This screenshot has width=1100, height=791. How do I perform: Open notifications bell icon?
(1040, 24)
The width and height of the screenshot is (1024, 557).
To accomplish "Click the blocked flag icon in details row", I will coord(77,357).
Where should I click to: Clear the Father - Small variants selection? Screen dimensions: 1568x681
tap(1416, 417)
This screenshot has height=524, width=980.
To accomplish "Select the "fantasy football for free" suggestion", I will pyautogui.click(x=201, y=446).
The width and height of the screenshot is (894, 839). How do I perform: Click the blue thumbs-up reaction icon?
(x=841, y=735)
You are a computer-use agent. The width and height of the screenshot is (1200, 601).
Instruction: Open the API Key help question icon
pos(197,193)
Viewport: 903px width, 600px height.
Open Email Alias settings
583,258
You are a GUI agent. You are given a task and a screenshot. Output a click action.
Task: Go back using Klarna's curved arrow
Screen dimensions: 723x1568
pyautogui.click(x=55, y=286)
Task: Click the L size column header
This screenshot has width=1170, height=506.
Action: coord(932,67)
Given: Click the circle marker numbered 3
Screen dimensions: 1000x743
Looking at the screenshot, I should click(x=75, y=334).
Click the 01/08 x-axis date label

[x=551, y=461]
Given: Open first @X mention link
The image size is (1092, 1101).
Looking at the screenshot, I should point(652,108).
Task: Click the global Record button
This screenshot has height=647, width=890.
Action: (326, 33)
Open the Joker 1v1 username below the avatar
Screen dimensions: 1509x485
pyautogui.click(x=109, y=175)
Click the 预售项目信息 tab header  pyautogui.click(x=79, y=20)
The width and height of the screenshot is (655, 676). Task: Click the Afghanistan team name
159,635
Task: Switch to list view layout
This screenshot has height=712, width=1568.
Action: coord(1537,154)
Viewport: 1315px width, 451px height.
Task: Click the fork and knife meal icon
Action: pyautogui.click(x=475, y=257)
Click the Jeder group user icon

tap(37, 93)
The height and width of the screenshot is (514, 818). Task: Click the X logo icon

■ ■ ■

* TASK ITEM
Look above for the line that contains "This screenshot has height=712, width=1568.". That line and every line after it through the end of the data must be written out exactly, with nothing else.

* SOLUTION TO THIS EXERCISE
This screenshot has height=712, width=1568.
Action: coord(1537,154)
Viewport: 1315px width, 451px height.
Task: Click the fork and knife meal icon
Action: pyautogui.click(x=475, y=257)
Click the Jeder group user icon

tap(37, 93)
The height and width of the screenshot is (514, 818). Task: Click the X logo icon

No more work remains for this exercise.